start

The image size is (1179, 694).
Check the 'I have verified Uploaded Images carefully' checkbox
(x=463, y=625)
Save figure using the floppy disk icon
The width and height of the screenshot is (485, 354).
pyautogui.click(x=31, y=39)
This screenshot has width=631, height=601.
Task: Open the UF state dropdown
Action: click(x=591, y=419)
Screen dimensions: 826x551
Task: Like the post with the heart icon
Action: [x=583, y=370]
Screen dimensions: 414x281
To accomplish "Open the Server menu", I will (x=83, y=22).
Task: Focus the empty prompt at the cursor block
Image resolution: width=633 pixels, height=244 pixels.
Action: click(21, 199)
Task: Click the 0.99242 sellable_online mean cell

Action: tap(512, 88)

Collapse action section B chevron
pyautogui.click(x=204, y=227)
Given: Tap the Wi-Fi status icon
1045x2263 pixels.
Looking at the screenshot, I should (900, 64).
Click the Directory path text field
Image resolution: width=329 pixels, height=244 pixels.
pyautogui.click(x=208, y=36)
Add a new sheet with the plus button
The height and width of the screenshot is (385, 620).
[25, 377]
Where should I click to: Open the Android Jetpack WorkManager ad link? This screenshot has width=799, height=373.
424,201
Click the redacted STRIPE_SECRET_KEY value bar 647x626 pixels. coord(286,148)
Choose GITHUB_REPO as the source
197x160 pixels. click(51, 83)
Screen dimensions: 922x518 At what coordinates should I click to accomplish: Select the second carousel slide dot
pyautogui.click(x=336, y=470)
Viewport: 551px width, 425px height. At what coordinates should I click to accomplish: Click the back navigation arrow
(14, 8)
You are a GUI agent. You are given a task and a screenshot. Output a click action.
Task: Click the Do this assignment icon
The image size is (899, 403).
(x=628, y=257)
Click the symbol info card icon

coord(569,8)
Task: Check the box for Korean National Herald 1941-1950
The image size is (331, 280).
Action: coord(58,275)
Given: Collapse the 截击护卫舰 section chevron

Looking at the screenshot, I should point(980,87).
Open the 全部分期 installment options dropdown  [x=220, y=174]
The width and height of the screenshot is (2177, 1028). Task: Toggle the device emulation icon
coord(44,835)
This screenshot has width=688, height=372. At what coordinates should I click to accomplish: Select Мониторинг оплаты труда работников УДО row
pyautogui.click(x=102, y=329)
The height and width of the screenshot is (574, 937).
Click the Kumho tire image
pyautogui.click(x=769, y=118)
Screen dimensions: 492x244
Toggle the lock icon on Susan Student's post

end

→ Your goal
Convert the records above into a JSON list of strings, starting at the line containing "Task: Focus the" and running through the last line of the records. Give one string per line, and leave out blank lines.

→ Answer to this exercise
[
  "Task: Focus the empty prompt at the cursor block",
  "Image resolution: width=633 pixels, height=244 pixels.",
  "Action: click(21, 199)",
  "Task: Click the 0.99242 sellable_online mean cell",
  "Action: tap(512, 88)",
  "Collapse action section B chevron",
  "pyautogui.click(x=204, y=227)",
  "Given: Tap the Wi-Fi status icon",
  "1045x2263 pixels.",
  "Looking at the screenshot, I should (900, 64).",
  "Click the Directory path text field",
  "Image resolution: width=329 pixels, height=244 pixels.",
  "pyautogui.click(x=208, y=36)",
  "Add a new sheet with the plus button",
  "The height and width of the screenshot is (385, 620).",
  "[25, 377]",
  "Where should I click to: Open the Android Jetpack WorkManager ad link? This screenshot has width=799, height=373.",
  "424,201",
  "Click the redacted STRIPE_SECRET_KEY value bar 647x626 pixels. coord(286,148)",
  "Choose GITHUB_REPO as the source",
  "197x160 pixels. click(51, 83)",
  "Screen dimensions: 922x518 At what coordinates should I click to accomplish: Select the second carousel slide dot",
  "pyautogui.click(x=336, y=470)",
  "Viewport: 551px width, 425px height. At what coordinates should I click to accomplish: Click the back navigation arrow",
  "(14, 8)",
  "You are a GUI agent. You are given a task and a screenshot. Output a click action.",
  "Task: Click the Do this assignment icon",
  "The image size is (899, 403).",
  "(x=628, y=257)",
  "Click the symbol info card icon",
  "coord(569,8)",
  "Task: Check the box for Korean National Herald 1941-1950",
  "The image size is (331, 280).",
  "Action: coord(58,275)",
  "Given: Collapse the 截击护卫舰 section chevron",
  "Looking at the screenshot, I should point(980,87).",
  "Open the 全部分期 installment options dropdown  [x=220, y=174]",
  "The width and height of the screenshot is (2177, 1028). Task: Toggle the device emulation icon",
  "coord(44,835)",
  "This screenshot has width=688, height=372. At what coordinates should I click to accomplish: Select Мониторинг оплаты труда работников УДО row",
  "pyautogui.click(x=102, y=329)",
  "The height and width of the screenshot is (574, 937).",
  "Click the Kumho tire image",
  "pyautogui.click(x=769, y=118)",
  "Screen dimensions: 492x244",
  "Toggle the lock icon on Susan Student's post"
]